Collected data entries

= = =

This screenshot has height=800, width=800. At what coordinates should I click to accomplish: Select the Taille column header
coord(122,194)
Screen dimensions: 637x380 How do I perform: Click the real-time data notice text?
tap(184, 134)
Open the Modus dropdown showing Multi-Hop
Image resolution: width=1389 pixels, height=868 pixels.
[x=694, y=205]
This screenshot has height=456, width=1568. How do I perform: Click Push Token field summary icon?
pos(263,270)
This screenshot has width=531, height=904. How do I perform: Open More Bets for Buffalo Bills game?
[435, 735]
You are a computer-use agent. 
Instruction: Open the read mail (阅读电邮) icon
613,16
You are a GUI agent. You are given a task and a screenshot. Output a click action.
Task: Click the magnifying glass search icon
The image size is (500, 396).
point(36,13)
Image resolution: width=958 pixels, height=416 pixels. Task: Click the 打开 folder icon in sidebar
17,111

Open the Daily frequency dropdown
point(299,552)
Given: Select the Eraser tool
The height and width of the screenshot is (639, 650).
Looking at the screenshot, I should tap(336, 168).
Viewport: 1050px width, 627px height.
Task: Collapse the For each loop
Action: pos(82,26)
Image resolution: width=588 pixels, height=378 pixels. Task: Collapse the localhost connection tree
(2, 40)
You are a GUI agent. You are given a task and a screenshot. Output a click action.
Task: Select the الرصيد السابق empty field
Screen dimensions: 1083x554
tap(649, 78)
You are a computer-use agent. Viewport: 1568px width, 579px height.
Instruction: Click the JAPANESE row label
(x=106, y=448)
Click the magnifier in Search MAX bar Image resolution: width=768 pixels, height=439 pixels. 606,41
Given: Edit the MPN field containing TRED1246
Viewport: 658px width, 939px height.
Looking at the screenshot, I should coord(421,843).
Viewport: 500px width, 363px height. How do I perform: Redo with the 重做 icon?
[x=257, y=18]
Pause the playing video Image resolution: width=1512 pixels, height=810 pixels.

= = =

**TASK TO CARRY OUT**
Each line from the one containing "Screen dimensions: 1083x554" to the close of the records must appear in the output exactly, and no other line.

**RESPONSE BELOW**
Screen dimensions: 1083x554
tap(649, 78)
You are a computer-use agent. Viewport: 1568px width, 579px height.
Instruction: Click the JAPANESE row label
(x=106, y=448)
Click the magnifier in Search MAX bar Image resolution: width=768 pixels, height=439 pixels. 606,41
Given: Edit the MPN field containing TRED1246
Viewport: 658px width, 939px height.
Looking at the screenshot, I should coord(421,843).
Viewport: 500px width, 363px height. How do I perform: Redo with the 重做 icon?
[x=257, y=18]
Pause the playing video Image resolution: width=1512 pixels, height=810 pixels.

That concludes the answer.